Historically the State has been resistant and ambiguous towards sexual autonomy and liberation. This has resulted in silences, paralysis and gaps, not least in sexual education in the schools system. We suggest that the ambiguity with which we have treated sex education has been baked into our institutions and bureaucratic structures and it is our view that those need to be addressed if we are to serve our children adequately in this matter. Rather than one location that holds the strategic lead on this matter there are currently four Departments and at least six strategies and policies that have a role in shaping sexual health education. Each of these strategies has a role in ensuring children and young people have access to the education and supports they need to prepare them to make healthy decisions about their sex lives. It is doubtful to us that there is any one statutory location that has the full picture or oversight in the area of sexual health education, which risks leaving the Department of Education and Skills with a lack of insight into the capacities and resources it has to hand and clarity of objective in curriculum and policy development and implementation. For example members may find it surprising to hear that the relationship and sexuality education, RSE is under review at the moment. Rape Crisis Network Ireland, RCNI, submitted seven modules to the RSE review in 2015. However, this is not happening within the Department of Education and Skills and the National Council for Curriculum and Advancement, NCAA. Instead, it is happening in the HSE under the crisis pregnancy programme, within the B4UDecide programme. The HSE, of course, is working in partnership with the Department of Education and Skills.

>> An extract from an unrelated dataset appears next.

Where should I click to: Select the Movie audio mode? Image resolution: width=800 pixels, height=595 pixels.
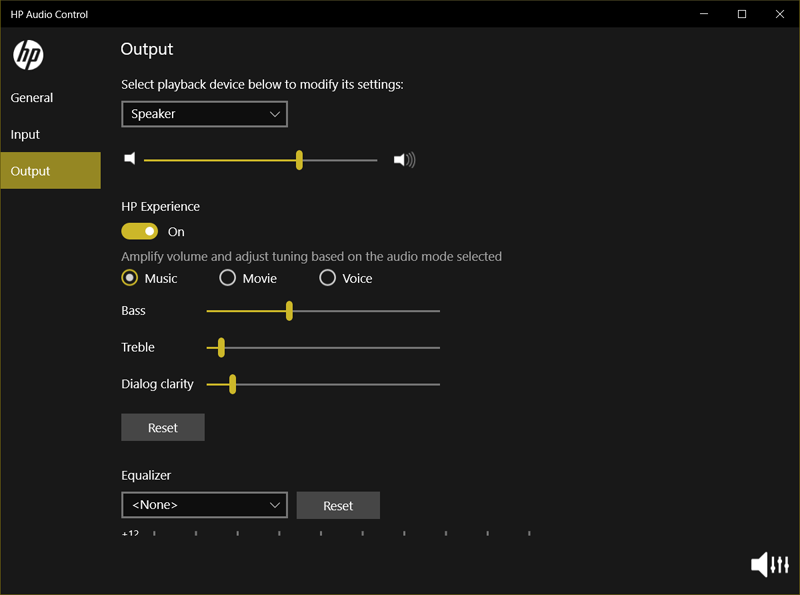pyautogui.click(x=227, y=277)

We would bring to members' attention another difficulty in the multitude of overseeing bodies. When looking across the national strategies which the Department of Education and Skills is subject to in various manners it is clear that actions in the area of sexual health education consent, harm and violence prevention use the word "prevention" to mean different things. It has become standardised internationally to differentiate between primary and secondary prevention, not least because the two require very different capacities and activities. Primary prevention is a whole of population approach that seeks, through generalised intervention, to stop the issue from arising in the first place. Secondary intervention seeks to respond to harm, to identify it early and respond. This distinction is not consistently embedded across Government activities in this area. It is our experience that these failures to distinguish uniformly across Government creates gaps and inefficiencies at best and actions that nullify the effectiveness of each other at worst. An example is the Department of Education and Skills's action plan on bullying, which establishes whole-of-school guidance on bullying prevention, that is, primary prevention. It is an excellent resource but it seems to have abandoned addressing sexual harassment, although it continued to address cybersexual harassment, on the basis that sexual crime is dealt with by Children First. However, Children First is almost entirely about secondary prevention activities, not about primary prevention. This leaves schools with no national primary prevention action plan outside of curriculum content regarding sexual harassment, notwithstanding some excellent generalised whole-of-school school ethos and values programmes. Instead, we find ourselves waiting for children to be at risk of harm before we intervene under Children First.

Clarity and agreement at all policy levels as to what level of prevention they are engaging in is essential. We are asking for a joined-up approach. We need a national strategy. Failing that, consideration should be given to a sort of national review of the policy landscape in this area.